- [Required action]
Restate each record word for word, from the first to the last.

Data extracted from a collection
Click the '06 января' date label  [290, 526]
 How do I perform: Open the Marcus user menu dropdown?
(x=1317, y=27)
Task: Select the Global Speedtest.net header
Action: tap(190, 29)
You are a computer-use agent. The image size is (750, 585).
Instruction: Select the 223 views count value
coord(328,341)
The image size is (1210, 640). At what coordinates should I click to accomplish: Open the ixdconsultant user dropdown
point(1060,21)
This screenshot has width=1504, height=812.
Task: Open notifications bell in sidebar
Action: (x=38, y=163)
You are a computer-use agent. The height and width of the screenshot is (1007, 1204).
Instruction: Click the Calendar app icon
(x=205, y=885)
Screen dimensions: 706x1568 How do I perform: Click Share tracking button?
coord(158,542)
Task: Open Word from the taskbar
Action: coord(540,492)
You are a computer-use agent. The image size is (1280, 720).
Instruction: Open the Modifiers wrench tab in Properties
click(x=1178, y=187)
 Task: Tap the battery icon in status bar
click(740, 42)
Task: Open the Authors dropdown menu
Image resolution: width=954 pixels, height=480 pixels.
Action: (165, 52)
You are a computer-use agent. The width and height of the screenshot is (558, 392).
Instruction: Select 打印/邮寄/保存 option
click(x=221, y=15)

- [Result]
Click the '06 января' date label  [290, 526]
 How do I perform: Open the Marcus user menu dropdown?
(x=1317, y=27)
Task: Select the Global Speedtest.net header
Action: tap(190, 29)
You are a computer-use agent. The image size is (750, 585).
Instruction: Select the 223 views count value
coord(328,341)
The image size is (1210, 640). At what coordinates should I click to accomplish: Open the ixdconsultant user dropdown
point(1060,21)
This screenshot has width=1504, height=812.
Task: Open notifications bell in sidebar
Action: (x=38, y=163)
You are a computer-use agent. The height and width of the screenshot is (1007, 1204).
Instruction: Click the Calendar app icon
(x=205, y=885)
Screen dimensions: 706x1568 How do I perform: Click Share tracking button?
coord(158,542)
Task: Open Word from the taskbar
Action: coord(540,492)
You are a computer-use agent. The image size is (1280, 720).
Instruction: Open the Modifiers wrench tab in Properties
click(x=1178, y=187)
 Task: Tap the battery icon in status bar
click(740, 42)
Task: Open the Authors dropdown menu
Image resolution: width=954 pixels, height=480 pixels.
Action: (165, 52)
You are a computer-use agent. The width and height of the screenshot is (558, 392).
Instruction: Select 打印/邮寄/保存 option
click(x=221, y=15)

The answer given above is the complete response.